Exploring Europe at the British Library

27 August 2020

Dutch Debut Wins International Booker Prize 2020

“I am as happy as a cow with seven udders”, was Marieke Lucas Rijnevelt’s reaction to the announcement that they (Rijnevelt’s preferred pronoun) and translator Michele Hutchison had won this year’s International Booker Prize for The Discomfort of Evening (London, 2020; DRT ELD.DS.490780), a translation of their debut novel De Avond is Ongemak.

Front cover of The Discomfort of Evening with an illustration of a person with a jacket pulled up over their nose and mouth

Front cover of The Discomfort of Evening

Well, that got everybody’s attention. It may-be a less surprising remark when you know that Rijnevelt is a dairy farmer as well as a writer.

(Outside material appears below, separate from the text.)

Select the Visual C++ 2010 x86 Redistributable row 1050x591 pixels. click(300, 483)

This year’s International Booker is one of ‘firsts’: the first win for a Dutch novel, by the youngest winner ever, for their first novel. Not bad going.

The comment caused as much a stir in the media as the book itself. Ted Hodgkinson, the chair of the jury, said of the book that it is “shocking” and “absolutely arrests your attention” (The Guardian 26/8), “not a book you can sit back from”.

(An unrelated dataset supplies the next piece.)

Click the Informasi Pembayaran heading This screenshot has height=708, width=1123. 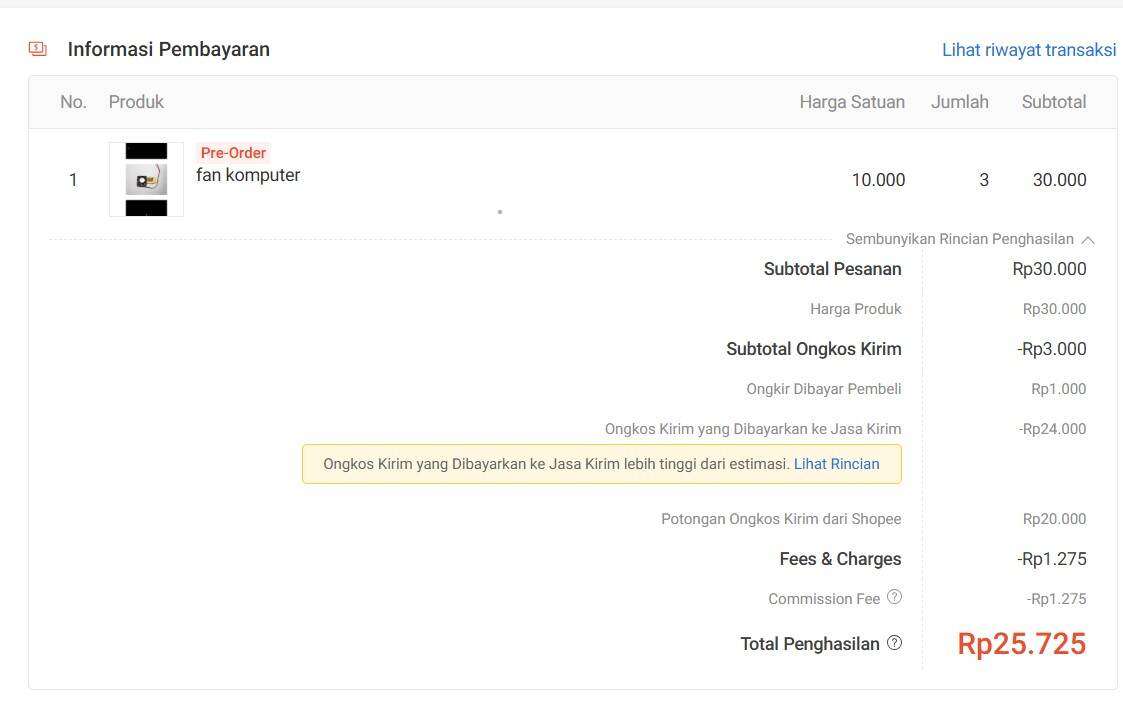coord(168,49)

Marieke Lucas Rijneveld self portrait photograph

Marieke Lucas Rijneveld, self portrait photograph (Source: Wikimedia Commons CC-BY-SA 4.0) 

Rijneveld doesn’t pull any punches when it comes to telling the story of how a deeply religious farming family deals (or not) with the death of their young son in an accident. The story is told through the eyes of one of the daughters, who is ten when the accident happens and nearly twelve when the book ends. The book is based on Rijneveld’s own loss of a sibling in their childhood. They always knew they had to write a book about it. That became De Avond is Ongemak which became The Discomfort of Evening. Critics are full of admiration; calling the book visceral and virtuoso in its language, the best debut they ever read, and so on.

The International Booker Prize is equally divided between the author and translator. Michele Hutchison is one of the top translators of Dutch literature. She has translated works by Esther Gerritsen and Tom Lanoye, and she was one of the translators in the Frisian literary anthology Swallows and Floating Horses (London, 2018; YC.2019.a.5165)

Her translation of the winning novel opens up the claustrophobic, isolated world Rijneveld conjured up so well in the Dutch version with an immediacy and totality seldom seen in translations.

I look forward to reading both versions: the English, and the Dutch, once the latter has a shelfmark. The book was received at the end of March, just after the Library closed due to COVID-19. It may yet take a while before it gets to the shelves, but meanwhile I’ll entertain myself with the English, digital version. It will be udder delight!